新潟看護ケア研究学会 第12回学術集会長
佐藤 富貴子
(新潟青陵大学看護学部・大学院看護学研究科)
テーマ 「想いと思いをつむぐケア」
令和2年10月17日(土)に新潟看護ケア研究学会第12回学術集会を開催させていただきます。テーマは「想いと思いをつむぐケア」です。このテーマには、対象者との応答関係における一瞬一瞬を大切に、という意味が込められています。
皆さんは対象者と向き合う中で、「さっきはどうしてこんなことがわからなかったんだろう」と、問題解決の糸口にはっと気がついた経験をしたことはありませんか?ケアリングの理論家の一人であるノディングスは、「対象の現れるがまま静かに身をゆだねる」という受動性により、自分の注意の外にあった何かに気が付く余地が生まれる、この対象者に感応して「感じられること」を「想い」と表現しています。この応答関係で生じる「想い」、そして、相手に寄り添いたいという看護職の能動的な「思い」、これらが紡がれて、質の高い看護実践につながるというメッセージです。
このテーマのもと、今回の特別講演は、元金沢大学医薬保健研究域保健学系 教授 稲垣美智子先生にお願いしました。稲垣美智子先生は糖尿病をはじめ慢性的な経過を辿る患者に対する教育方法についてご研究され、なかでも面談、コミュニケーションを用いる「わざ」を要素化(細分化と構造化)し、技術化する研究をされておられます。どうぞ講演を楽しみにお待ちください。
本学会は、初代会長である故丹野かほる先生が中心となり、平成20年に「臨地と教育のコラボレーションをより強化する」ことを設立趣旨として発足しました。「看護専門職として、臨地および教育研究の場における実践智のコラボレーションを図り、双方向の成長を目指し、看護の発展に寄与する」こと等を目的に掲げ、毎年、学術集会が開催されてきました。
しかし、昨年は、「令和元年東日本台風」という大型台風の影響により、開催中止を余儀なくされました。今年も新型コロナウイルス感染症の影響が心配されるところではありますが、看護への期待が益々大きくなっている今、看護の発展に寄与するという本会の目的を軸に据えて、学術集会開催に向けた準備を進めていきたいと思います。
会員・非会員を問わず多くの皆様のご参加をお待ち申し上げます。皆様の研究ニーズに触れる身近な学会として感じていただけるものと存じます。

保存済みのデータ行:

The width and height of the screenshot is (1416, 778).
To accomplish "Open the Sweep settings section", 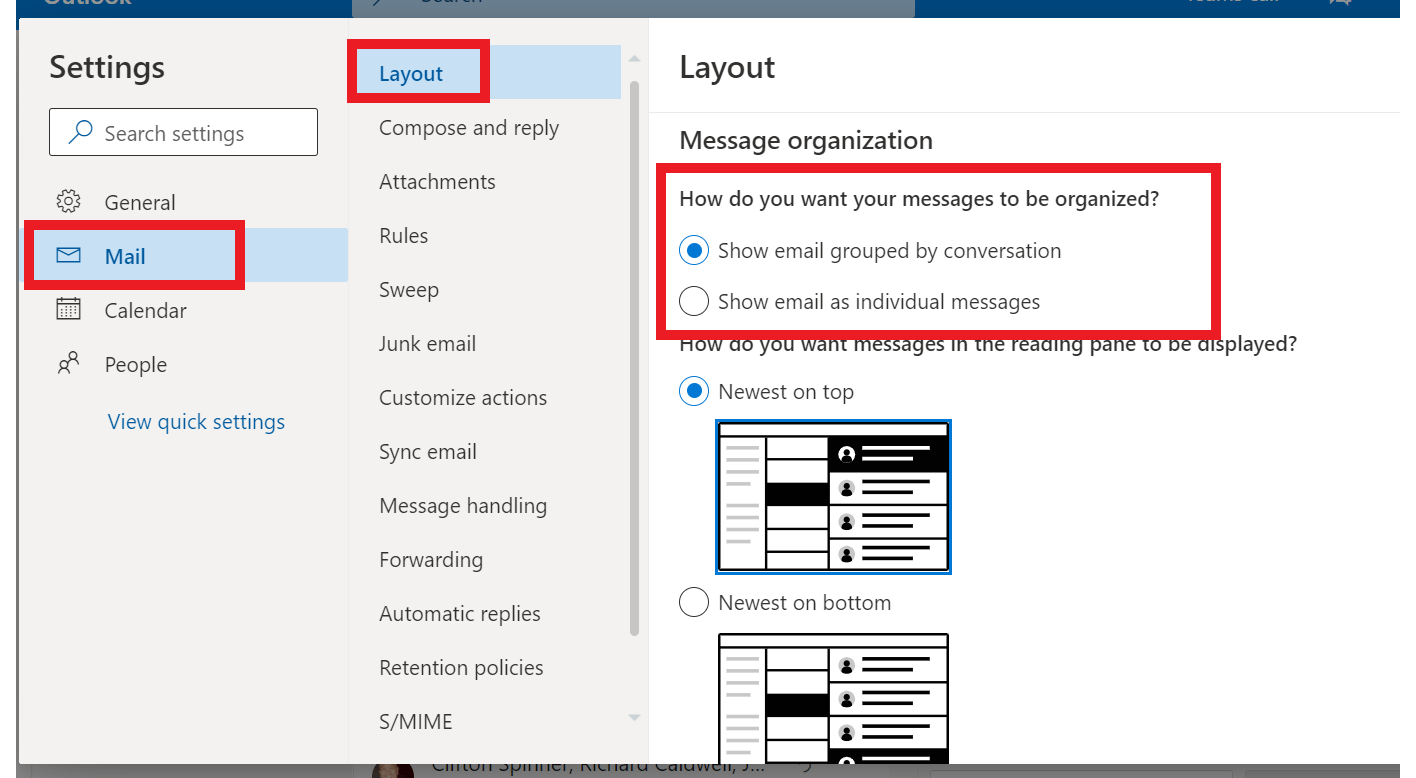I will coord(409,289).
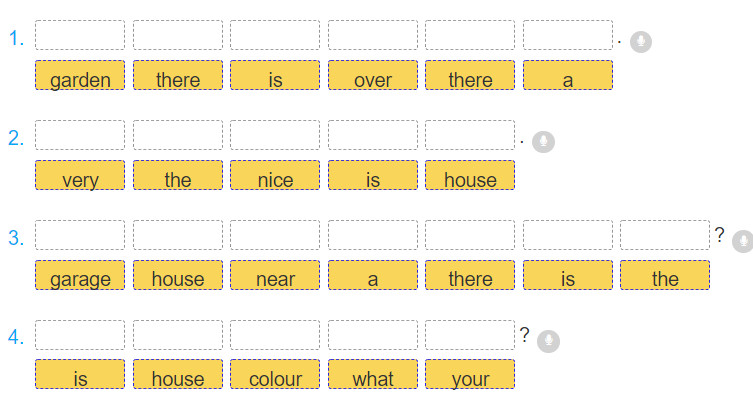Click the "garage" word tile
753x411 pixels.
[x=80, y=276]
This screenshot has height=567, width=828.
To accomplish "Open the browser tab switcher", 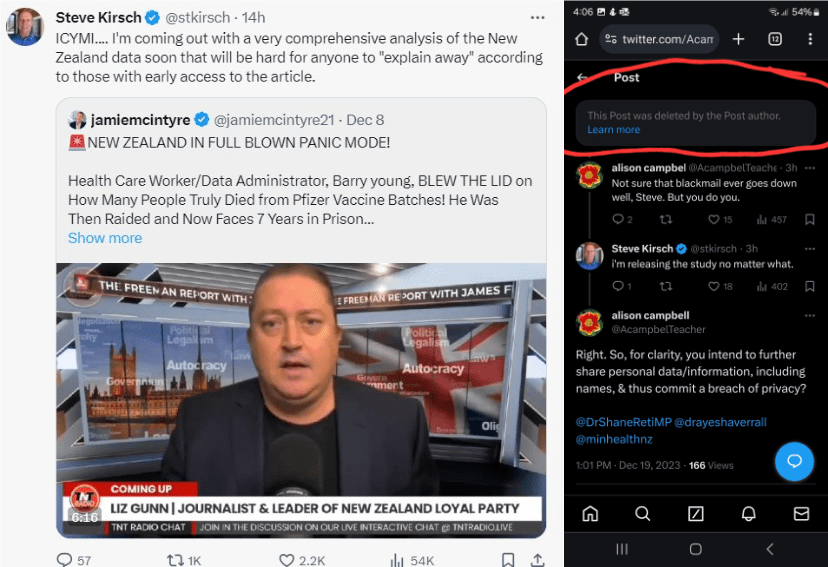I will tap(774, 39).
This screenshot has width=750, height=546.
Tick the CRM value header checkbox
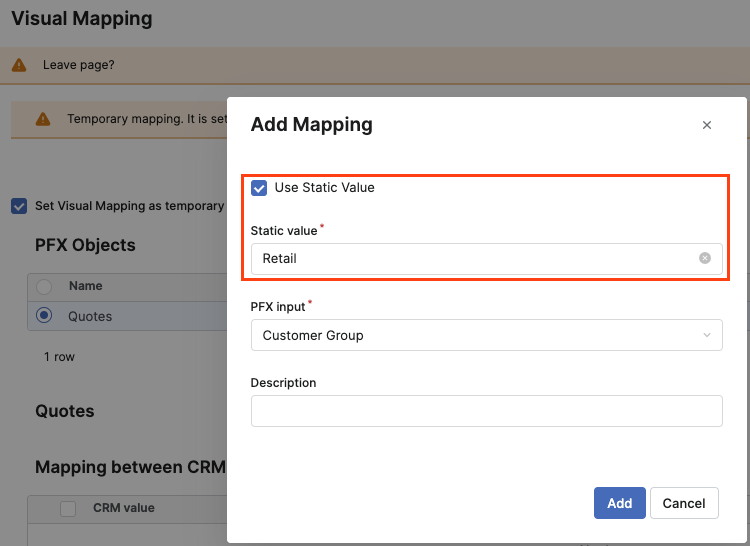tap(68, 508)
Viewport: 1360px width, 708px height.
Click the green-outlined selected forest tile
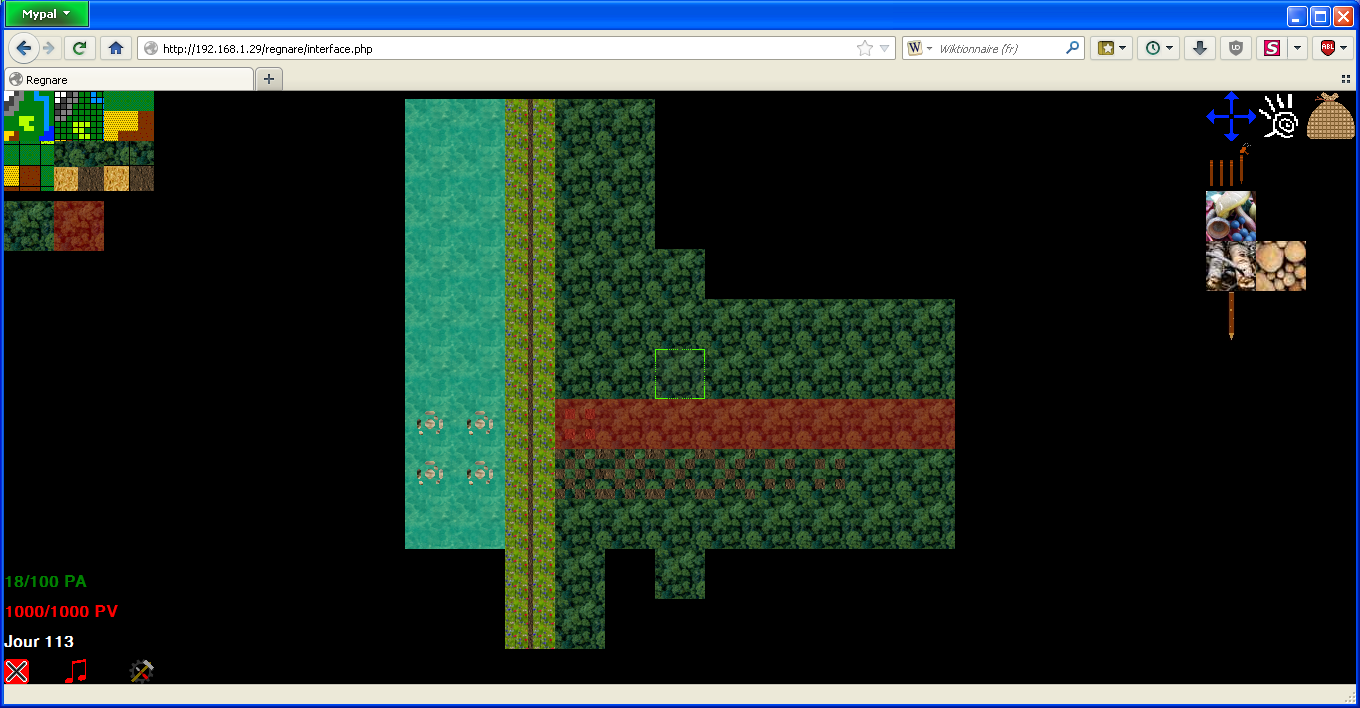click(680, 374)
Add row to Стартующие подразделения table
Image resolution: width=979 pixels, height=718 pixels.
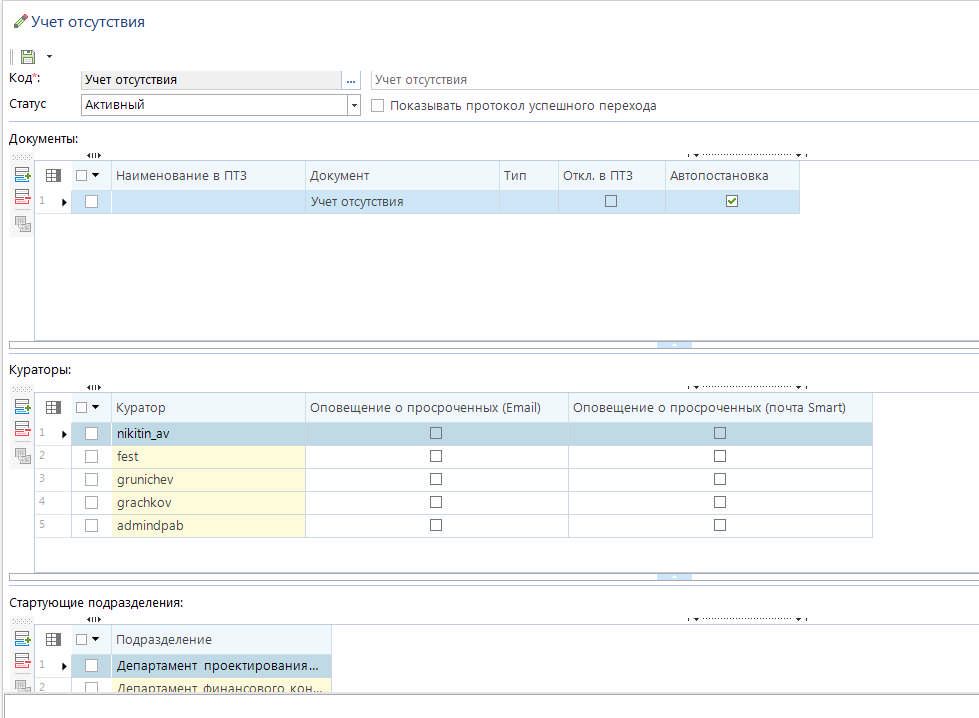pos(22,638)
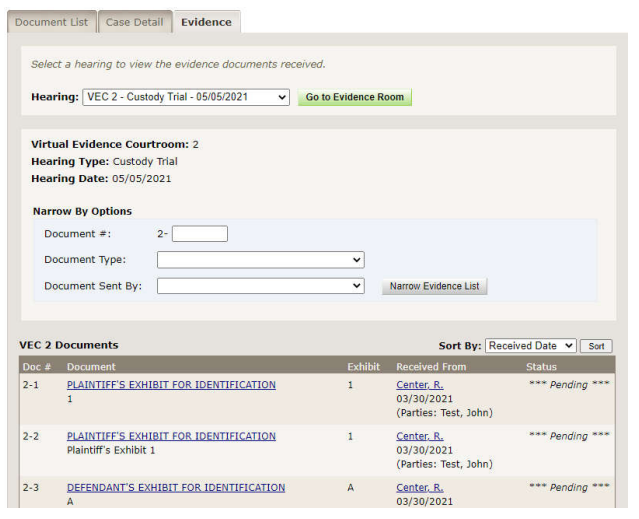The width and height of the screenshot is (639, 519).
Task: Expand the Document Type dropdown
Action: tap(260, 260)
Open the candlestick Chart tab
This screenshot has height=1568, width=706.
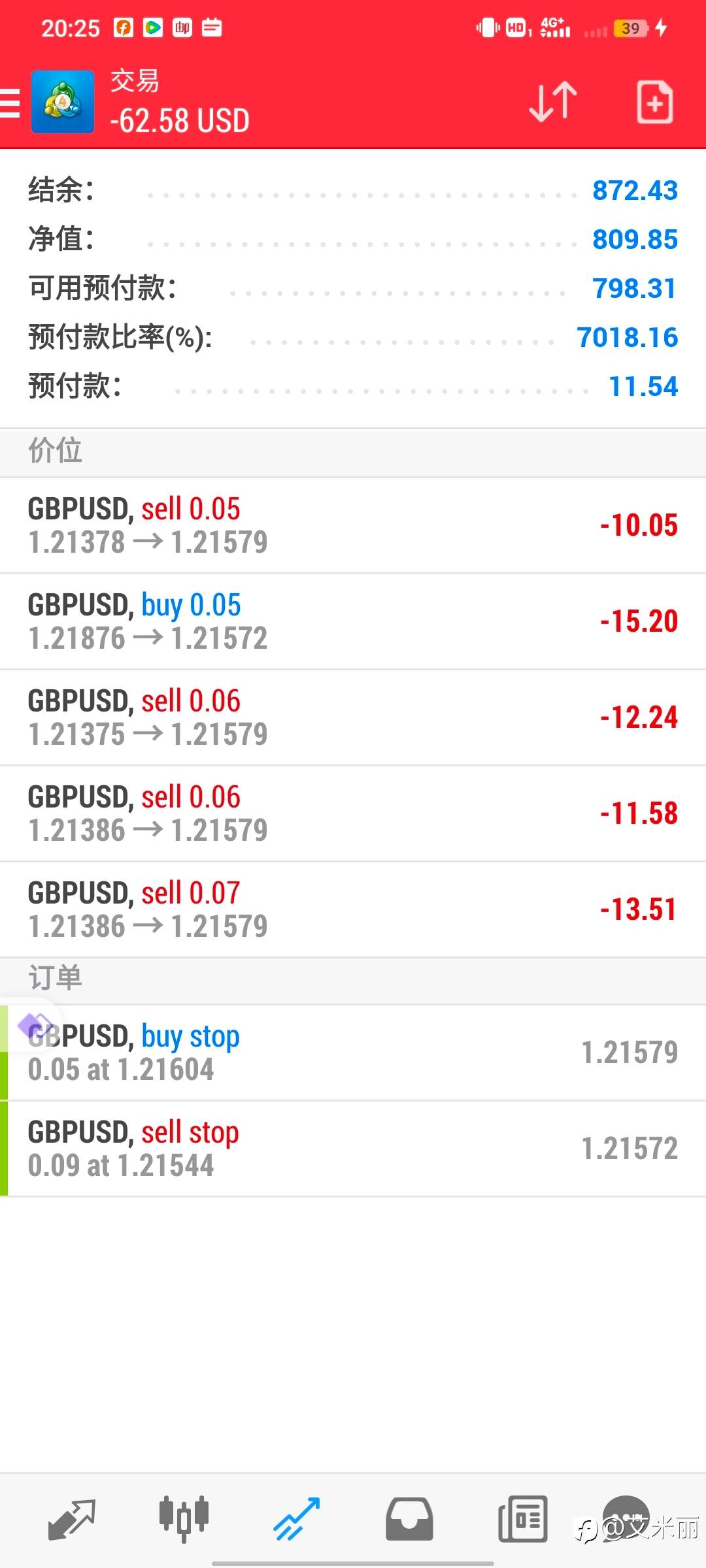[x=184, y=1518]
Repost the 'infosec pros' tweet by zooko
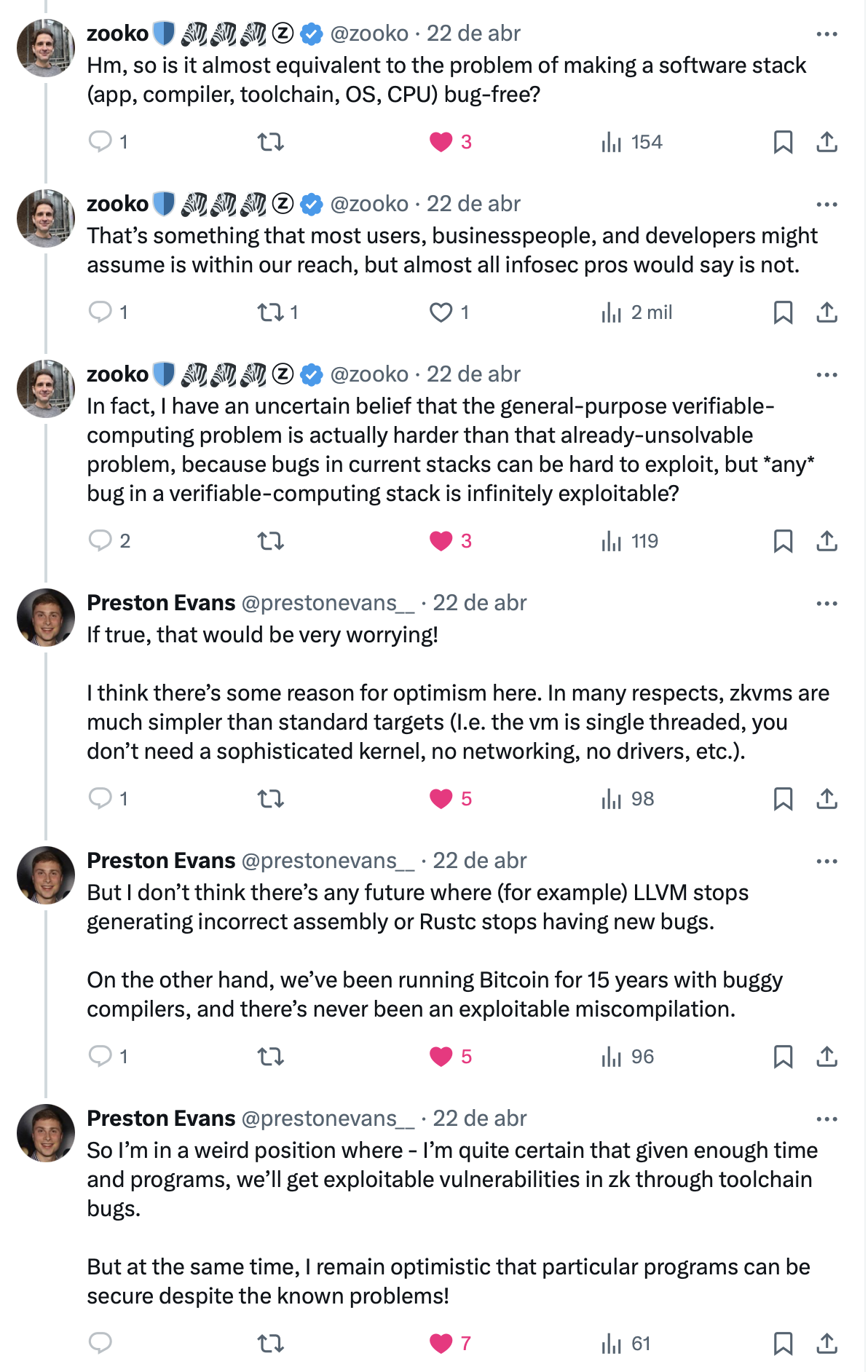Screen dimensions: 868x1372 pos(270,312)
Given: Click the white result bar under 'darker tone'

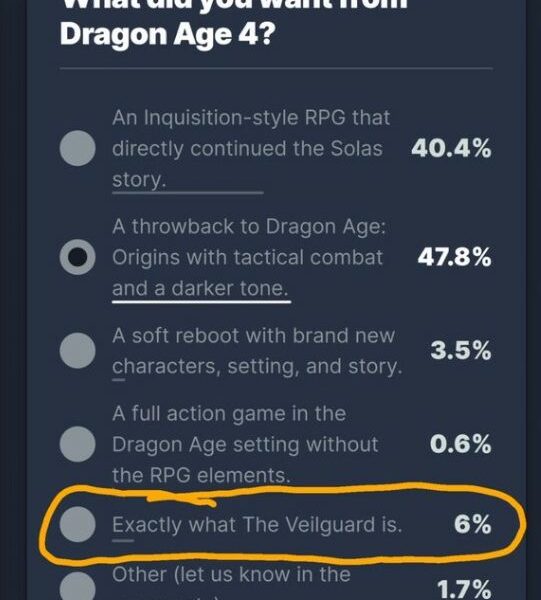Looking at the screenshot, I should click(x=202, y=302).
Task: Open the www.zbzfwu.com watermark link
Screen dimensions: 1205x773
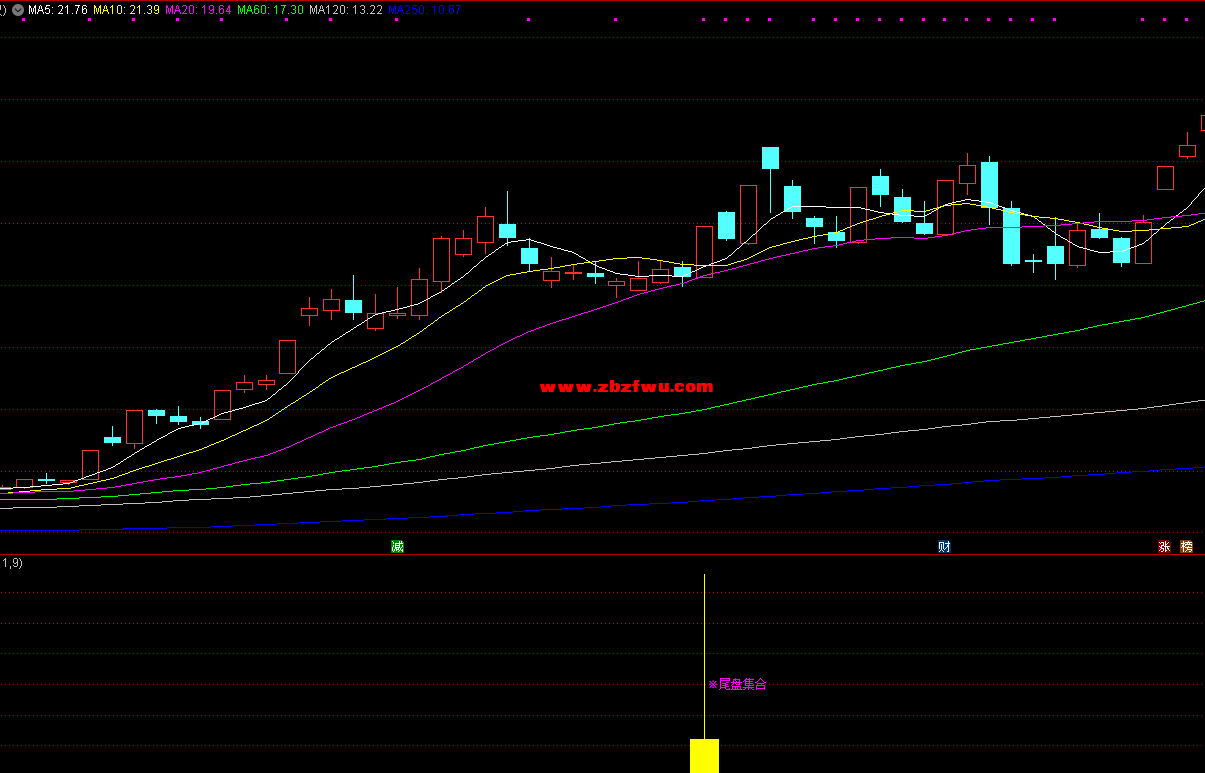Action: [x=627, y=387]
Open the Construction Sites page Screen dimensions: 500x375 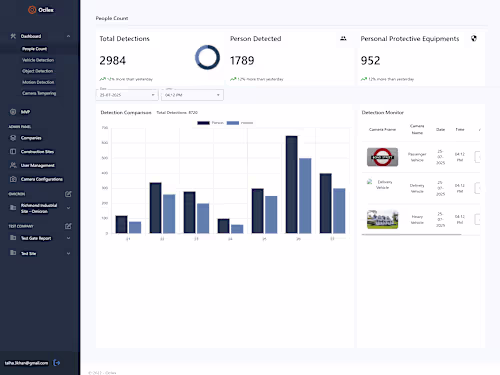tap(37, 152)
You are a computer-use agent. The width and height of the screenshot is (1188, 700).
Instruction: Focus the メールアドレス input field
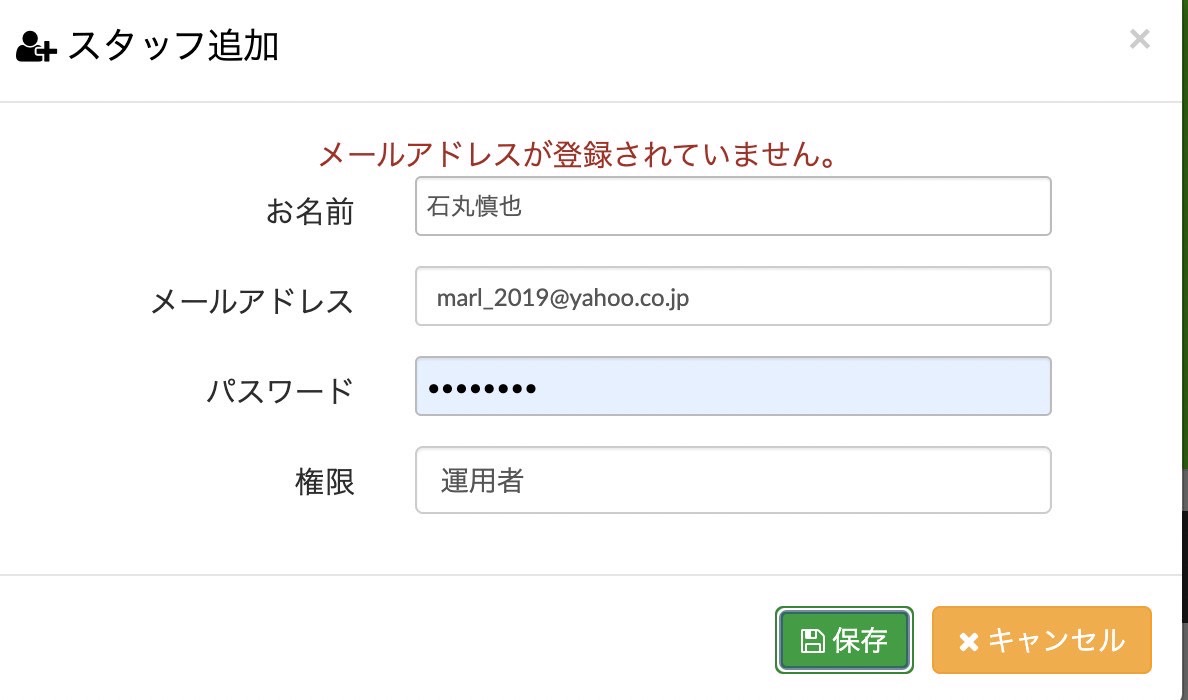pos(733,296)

■ 課題 ■
あいさつ文のうち「皆さんは対象者と向き合う中で」から始まり「ながるというメッセージです。」まで続く部分を、「看護職」を「看護師」に置き換えて書き直してもらえますか？

■ 課題の結果 ■
皆さんは対象者と向き合う中で、「さっきはどうしてこんなことがわからなかったんだろう」と、問題解決の糸口にはっと気がついた経験をしたことはありませんか?ケアリングの理論家の一人であるノディングスは、「対象の現れるがまま静かに身をゆだねる」という受動性により、自分の注意の外にあった何かに気が付く余地が生まれる、この対象者に感応して「感じられること」を「想い」と表現しています。この応答関係で生じる「想い」、そして、相手に寄り添いたいという看護師の能動的な「思い」、これらが紡がれて、質の高い看護実践につながるというメッセージです。